O prefeito Iura Kurtz sinaliza que Marau vive uma situação diferente, já que uma parcela significativa dos doentes buscou atendimento na rede privada de saúde. Até a metade da semana, representava a maior parte. "Trabalhamos com uma notificação elevada do número de casos aqui no município. Além disso, nossa cobertura da rede de saúde atinge praticamente 100% da população", destaca. Sendo assim, considera que não enfrenta um problema vivido em outras regiões gaúchas, mas também no País de forma geral: a subnotificação, já que imagina ter em mãos um diagnóstico real da situação enfrentada.

Por outro lado, o chefe do Executivo deixa claro que pretende discutir a situação do município de forma mais próxima ao Estado. "Quero entender se nas outras cidades os testes feitos pela rede privada também estão sendo computados", afirma.

Mais próximo daqui, Harmonia tem cinco casos confirmados até o momento. Não parece muito, mas como se trata de uma cidade com pouco menos de 5 mil habitantes, eleva percentual usado para analisar o quadro a cada 100 mil habitantes. Sendo assim, levou o município do Caí à "liderança" da lista, onde atinge 108, proporcionalmente. Num cálculo simples, sem analisar demais indicadores, é possível afirmar que a cidade tem 1 caso a cada mil habitantes. "Estamos adotando os cuidados necessários e, felizmente, todos os pacientes estão bem. Foram isolados e já se recuperaram", destaca o prefeito Carlos Alberto Fink, o Lico.

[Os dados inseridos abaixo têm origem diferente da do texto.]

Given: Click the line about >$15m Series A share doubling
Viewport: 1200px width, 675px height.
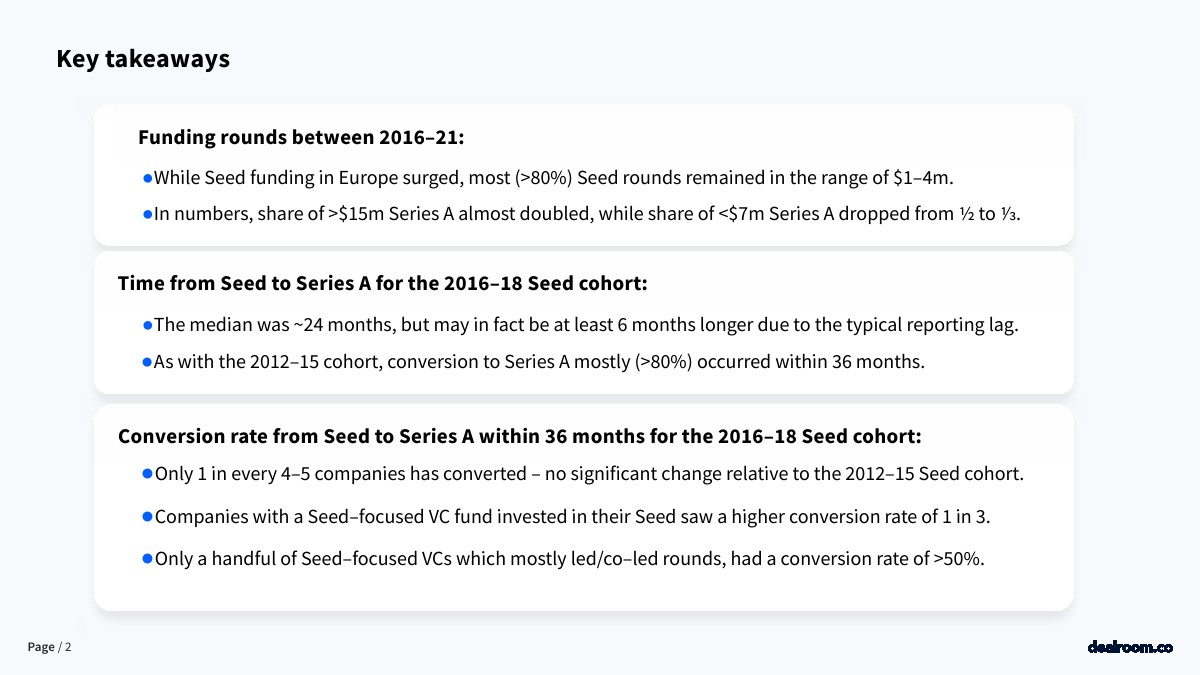Looking at the screenshot, I should coord(587,214).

Por onde passou o "acerto" nas ações do governo

Na avaliação do professor da Universidade Feevale e presidente da Sociedade Brasileira de Virologia, Fernando Spilki, uma trinca de ações ajudam a explicar os números do Rio Grande do Sul. "É acertada a política de restrição de movimentação, planos de retomada - não estou falando sobre este específico do Estado, pois não o conheço em detalhes - são recomendáveis e considero louvável, e todas as medidas de estimular o aumento de número de testes. São três pontos em que o governo acertou muito". Como consequência disso, o Estado conseguiu achatar a curva de avanço da pandemia.

Outro fator é a baixa letalidade por coronavírus em território gaúcho, mas isso está diretamente ligado à disponibilidade de leitos em UTIs. Atualmente, a taxa de ocupação é de 58%. "Ainda tem leitos de UTI para atender com maior complexidade casos graves que acabam chegando aos hospitais. Não apenas relacionados à Covid-19, mas também das próprias síndromes respiratórias causadas por outros vírus e pneumonias. A gente ainda consegue atender e por isso tem uma letalidade mais próxima daquela que conhecemos em outros locais em que se dominou relativamente bem o surto, na faixa de 3%", sublinha.

Spilki frisa que um componente peculiar do universo gaúcho deve ser analisado especialmente para projetar as ações futuras do governo. "Conhecendo as dinâmicas das doenças respiratórias no Estado, temos possíveis agravantes de como vai se manifestar o vírus, a transição do outono para o inverno e o próprio inverno em si", diz.

Como se deu a retomada pelo mundo

Se por um lado números apontam para o achatamento real da curva de infecção, ainda é cedo para cantar qualquer tipo de vitória ou pensar num retorno ao padrão de vida que tínhamos até 15 de março. Nada disso. Em três países, por exemplo, se desenha uma retomada gradual. Alemanha, Coreia do Sul e Dinamarca para tomar esta decisão pesaram fundamentalmente um dado: o coeficiente de transmissão. As autoridades dessas nações esperaram que o indicador reduzisse para 1 caso novo a cada caso infectado. "Ou seja, é possível mapear completamente quando estão ocorrendo casos. Se esse coeficiente está tão baixo quanto 1 ou abaixo de 1, basta isolar ou quarentenar cada caso novo. Assim fica possível controlar a disseminação", exemplifica Spilki.

Por aqui, esses índices variam de 2 - como se tem no Rio Grande do Sul - mas também se aproximam da faixa de 4, como se vê em São Paulo. O presidente da Sociedade Brasileira de Virologia pondera que, ainda, a baixa quantidade de testes deve ser levada em consideração. "Ainda temos mais possibilidade de transmissão do que nesses países que estão começando a abrir as suas atividades de maneira mais intensiva", complementa.